I just can’t see past this awfulness. I am taking some comfort in listening and hearing about all the stories from her friends and family and also just the amazing comments in general. 

she was so positive and thought of others throughout it all and I know she would be telling me to suck it all up and get on with creating memories, but just don’t know how any of that will happen.

I just miss her so much and this is the woman I should have had by my side for the rest of our lives. Dan x

  • I lost my partner of 32 years 11 weeks ago. . You have to allow yourself time to grieve and time to process. There is time to suck it up later.If you try and put a brave face on it and bury your feelings, you just wont heal. I feel your pain because I am living this nightmare also, but we must hold on to the thought that better days will come, because they WILL. Time really is the greatest healer and although its impossible to imagine you will ever feel happy again, you will. I am still heartbroken but I definitely feel better than I did 11 weeks ago, so please hold on to that. We will get through this. x 

  • Thanks for the message. It’s hard to allow yourself to grieve with the demands of 3 kids and their emotions as well. It’s a bit more reassuring to hear  that in time, there will be some better days. It’s hard to accept that life has changed now forever. I have had a better couple of hours earlier today, so going to take that as a win today. X

  • Thats what you must do, take the little wins when they come along. Eventually they will come more frequently and although you will never be that same person again, you will look back and realise how far you have come. It will happen sooner than you think, I promise x

  • I'm 8 months in, I lost my husband in November, he died on the day we had been together 22 years. He died from blood cancer aged 41. For me the first few months were a fog. I was taking it hour by hour then it was day by day. 2 weeks ago a whole new wave of grief hit and I feel worse than I ever have, I'm exhausted all the time. I just want to stay in bed and shut the world out. I know that's not very helpful, but grief isn't easily fixed. You will have good days it may not seem like it now but you will.
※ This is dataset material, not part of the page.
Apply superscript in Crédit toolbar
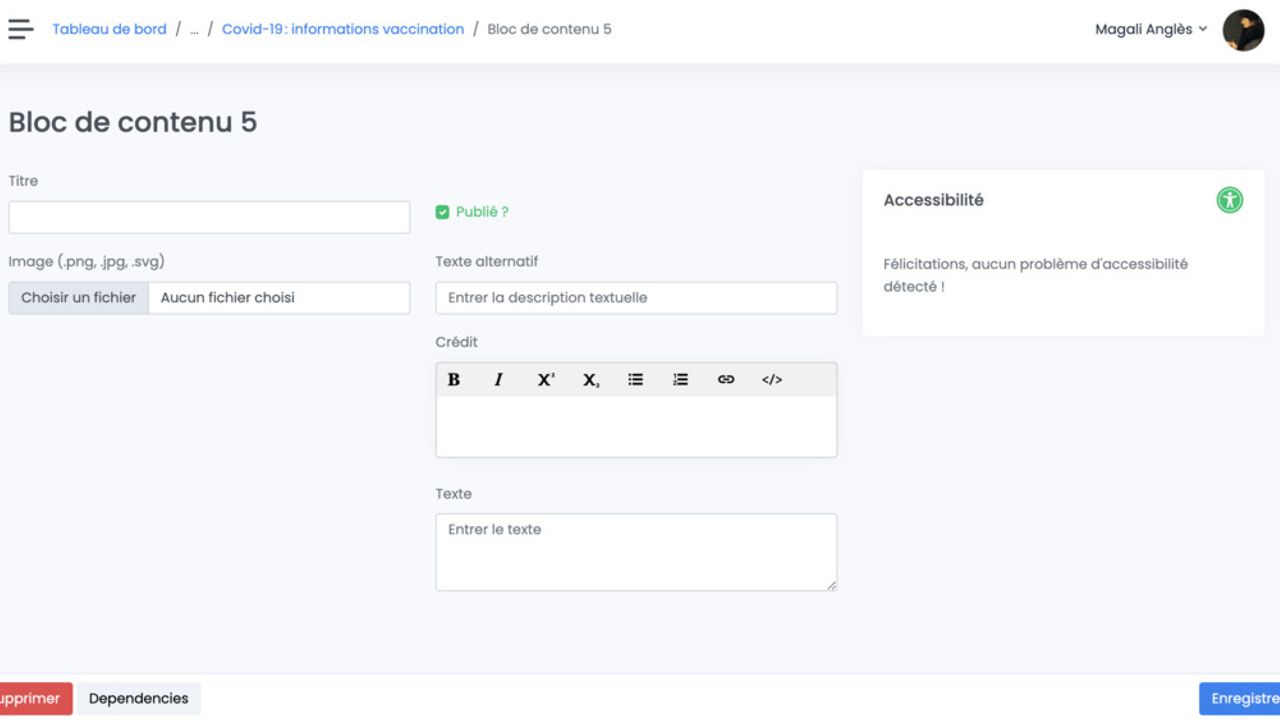The image size is (1280, 720). click(x=545, y=380)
  • Sorry for all of us for having to meet here. And sorry for your loss.  I am 4 weeks widow today. I had a husband who was a beautiful and caring human being, we were together for a little less than 19 years, and were inseparable. The cremation is in 2 days. Finding it particularly hard hard this week, since i learnt of the cremation date.The cramp in my body and soul, which I had during the 3 and half years of his illness, is easing, but the void of his absence is growing in its place. The biggest pain for me comes from the fact that he had to go through so much pain and that his life ended the way it did at 56 from metastatic colorectal cancer. Of course, being a witness to it and carers for our partners was also painful and traumatic for us, the surviving partners.  I hope the life will get easier and meaningful. He would have wanted it for me, too.  I feel that it is my duty now, to me, and to (memory of) my husband, to live  as well as possible, as soon as possible. This is my intention. I will work on it. Otherwise, we all loose even more than what we already lost. This is my current thinking.